The key story line begins with Ken, a rando who gets himself killed while trying to save a horse from becoming zombie food. For all you psycho animal lovers out there, let this be a lesson: You will never survive an undead uprising, because you will be compelled to do dumb stuff like that. (I wonder: How many people ended up undead because they ran back into their house to get their cockapoo’s shearling aviator jacket, raincoat, and turtleneck sweater so he’d be soooo comfy-womfy like a good boy?) While Ken really only had himself to blame for dying, his parents back at Hilltop see things differently — they voted for Maggie Rhee, they tell her, but that Gregory, boy, he really wants to make Hilltop great again. Gregory doesn’t miss a chance to speak at the kid’s funeral, and even Jesus buys his bullshit, for some reason. It’s all a sham, a setup for Gregory’s most gutless power play yet (and that’s really saying something). He pushes Ken’s old man off the wagon, then gets him to drunkenly ambush Maggie at Glenn’s grave, of all places. Perhaps the episode’s most implausible moment comes when Maggie somehow resists cutting Gregory’s throat.

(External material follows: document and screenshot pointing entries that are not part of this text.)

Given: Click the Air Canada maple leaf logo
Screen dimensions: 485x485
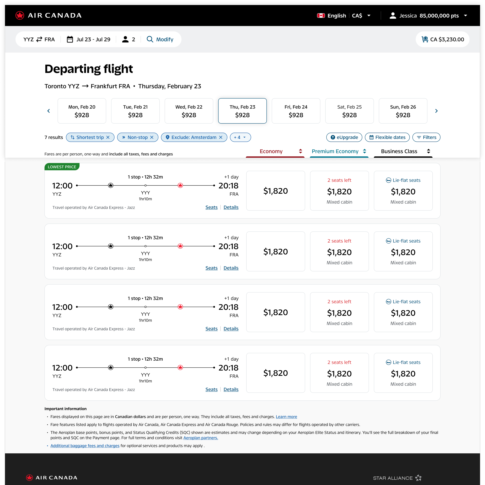Looking at the screenshot, I should point(20,15).
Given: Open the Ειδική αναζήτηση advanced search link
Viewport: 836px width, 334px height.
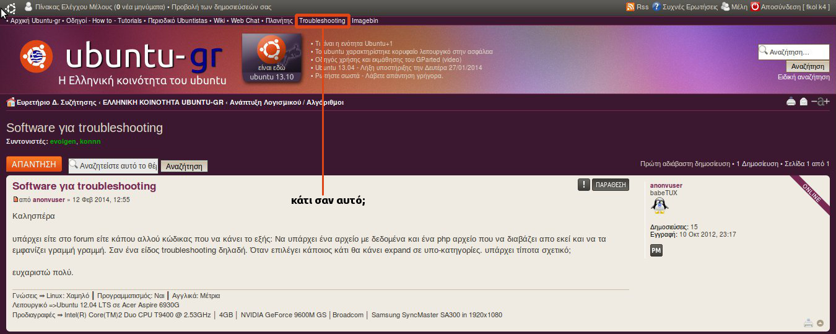Looking at the screenshot, I should pos(803,77).
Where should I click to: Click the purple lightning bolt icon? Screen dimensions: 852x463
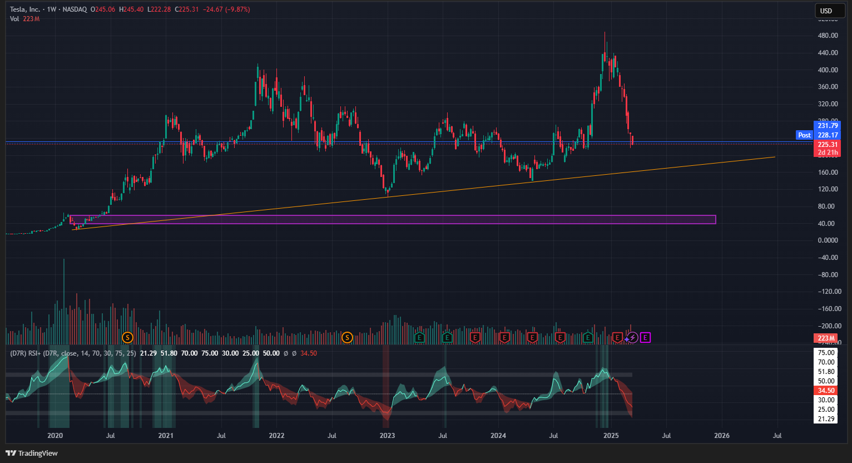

Later, a busted-but-badass Maggie makes it clear to Rick that she won’t help him rebuild the bridge unless the Saviors do most of the work and pony up more fuel. Then she lays out her vision of the new world: “When we were fighting the Saviors, you said soon you’d be the one following me. But you didn’t. ’Cause I wasn’t someone to follow. That changes now.” To which Rick says absolutely nothing.

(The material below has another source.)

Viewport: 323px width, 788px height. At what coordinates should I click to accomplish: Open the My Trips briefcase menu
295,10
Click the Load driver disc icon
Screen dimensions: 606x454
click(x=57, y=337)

Will the show improve now that the focus has shifted, at least temporarily, from the Big Bad of the moment to the challenges of rebuilding society? It’s hard to say; we’ll need a few more episodes to see how the conflicts deepen and whether a deeper focus on character makes for more compelling drama. One promising sign is the dark, long overdue ending: Maggie says there’s no shame in her justice game as Gregory, with a rope around his neck, snivels to the bitter end. Daryl gives the horse a slap and off it goes, leaving one of the all-time TWD lowlifes to twist and kick in the wind. (Mags apparently gives Ken’s dad a bereavement pass.) And with that, it appears the survivors will be forced to choose sides: either Team Maggie or Team Rick. Right now, I’m with her.